In the meantime, if you recall, we removed the chimney behind that narrow space of blank wall. We sawed through the lathe-and-plaster wall, exposing the chimney and a large hole. You can see, in several of these photos, the back of lathe-and-plaster walls around the sides and back of the hole, and a gap that has been considered useful for running electric lines. The whole second floor is electrified by five wires that run from the fuse box in the basement, up this hole along the chimney, into the attic, across and then back down between the walls of the second-storey rooms. Some of this electricity is original knob-and-tube, which actually is in pretty good shape. About half is a slapdash job from the remodeling done in the 1950s.

By the way, also run up the hole from basement to the floor of the second-storey are the water pipes for the upstairs bathroom. That is, water comes in through an underground pipe into the basement on one side of the house, across to the middle of the house, up the chimney hole, and then, between the ceiling of the first-storey and the floor of the second-storey, back across the house again to exactly above where the water enters the house.

This talk about electricity and plumbing will become relevant in future blog entries, when I talk about the work going on in the attic and the kitchen.

We took down the chimney bricks in April, and since then, the hallway has been an over-crowded linen closet and a drafty hole extending from attic to basement. For seven months, we've had a large plastic sheet roughly taped over the hole in the wall, but really there's been nothing to prevent a boisterous child from jumping/falling/being pushed from the second floor down to the hard concrete floor of the basement. In fact, for a while there, towels were being dropped (but they fell into an area almost impossible to reach behind tables and bookshelves and things, so that was discouraged).

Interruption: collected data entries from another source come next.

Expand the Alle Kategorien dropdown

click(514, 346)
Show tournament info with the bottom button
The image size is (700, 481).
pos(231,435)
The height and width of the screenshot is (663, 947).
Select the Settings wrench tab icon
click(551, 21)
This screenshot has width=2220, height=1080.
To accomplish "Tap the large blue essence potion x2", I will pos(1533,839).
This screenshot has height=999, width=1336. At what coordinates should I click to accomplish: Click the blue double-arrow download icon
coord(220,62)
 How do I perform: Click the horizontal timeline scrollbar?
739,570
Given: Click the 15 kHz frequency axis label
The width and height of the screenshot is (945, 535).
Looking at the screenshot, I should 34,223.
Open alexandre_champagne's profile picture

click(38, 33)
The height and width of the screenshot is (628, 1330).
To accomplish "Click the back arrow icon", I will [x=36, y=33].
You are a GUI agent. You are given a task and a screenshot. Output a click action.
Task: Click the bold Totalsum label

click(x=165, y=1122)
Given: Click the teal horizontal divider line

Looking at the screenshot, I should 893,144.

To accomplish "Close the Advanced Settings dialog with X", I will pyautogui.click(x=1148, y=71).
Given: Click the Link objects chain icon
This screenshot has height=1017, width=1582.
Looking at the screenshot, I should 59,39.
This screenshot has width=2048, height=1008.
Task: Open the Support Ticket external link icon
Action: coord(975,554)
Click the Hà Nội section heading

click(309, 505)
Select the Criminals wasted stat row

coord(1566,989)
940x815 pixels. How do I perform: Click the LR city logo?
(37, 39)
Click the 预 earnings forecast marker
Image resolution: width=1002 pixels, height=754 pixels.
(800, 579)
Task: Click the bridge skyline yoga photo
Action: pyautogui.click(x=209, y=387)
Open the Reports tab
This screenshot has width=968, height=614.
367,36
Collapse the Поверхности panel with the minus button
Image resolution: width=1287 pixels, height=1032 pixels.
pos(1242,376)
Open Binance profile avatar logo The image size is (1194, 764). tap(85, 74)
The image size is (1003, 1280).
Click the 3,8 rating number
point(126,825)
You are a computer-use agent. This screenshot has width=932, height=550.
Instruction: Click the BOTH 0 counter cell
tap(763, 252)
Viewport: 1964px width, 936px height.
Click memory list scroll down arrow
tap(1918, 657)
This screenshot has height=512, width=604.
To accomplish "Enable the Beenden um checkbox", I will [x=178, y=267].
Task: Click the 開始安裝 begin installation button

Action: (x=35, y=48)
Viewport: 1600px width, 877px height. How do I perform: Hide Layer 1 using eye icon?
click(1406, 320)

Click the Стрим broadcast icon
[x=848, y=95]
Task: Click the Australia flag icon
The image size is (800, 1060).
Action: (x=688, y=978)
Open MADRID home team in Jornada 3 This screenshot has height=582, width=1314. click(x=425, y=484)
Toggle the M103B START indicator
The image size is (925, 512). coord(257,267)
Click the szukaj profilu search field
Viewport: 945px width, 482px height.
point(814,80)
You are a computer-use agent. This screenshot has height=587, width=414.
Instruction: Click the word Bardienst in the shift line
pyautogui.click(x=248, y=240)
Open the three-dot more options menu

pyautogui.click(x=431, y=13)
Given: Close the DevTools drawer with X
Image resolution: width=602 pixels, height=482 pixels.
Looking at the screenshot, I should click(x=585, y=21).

Anyway, there's nothing like getting things done. Mike took measurements Monday, started building yesterday, and except for waiting for glue to dry and painting, will be done tomorrow, I think. He started by closing in the box with plywood yesterday, and today he did the frame and molding that will decorate both old and new closets, so they look like a set. Tonight, the glue holding together the grid decoration (false panels) for one new door is drying; tomorrow the other will be set. HomoDomi and I scrounged through piles of antique and junk hinges today at Rejuvenation House in order to find four hinges that exactly match the original hardware (nothing so grand as shown online, which have been cleaned up). I just realized, writing this, that we forgot to pick up a latch. Darn, another trip to one of our favorite stores that we'll be forced to take.

We asked Mike to leave the holes to the other floors -- both the ceiling up to the attic, which we will block from above, and the gap downward. You can sort of see his shop vacuum blocking the hole in the floor in the last photo. One of the projects coming up will be installation of a proper laundry chute down to the basement -- complicated because it passes through the kitchen, and we haven't finally decided where exactly it should be located yet (wiggle room of two feet or so).

3 comments:

The Bride said...

I'm envious. I need a Mike to do about 1,000 things for me.

Vivi said...

Well, he's ours! All ours! Bwa-ha-ha-ha-heh-heh!

peaceable_tate said...

Wow, good use of space! a double linen closet that looks like it had always been there....awesome!

Mind you, anyone who knows anything about old houses will guess that something is not right because who ever saw so much storage space? I am envious.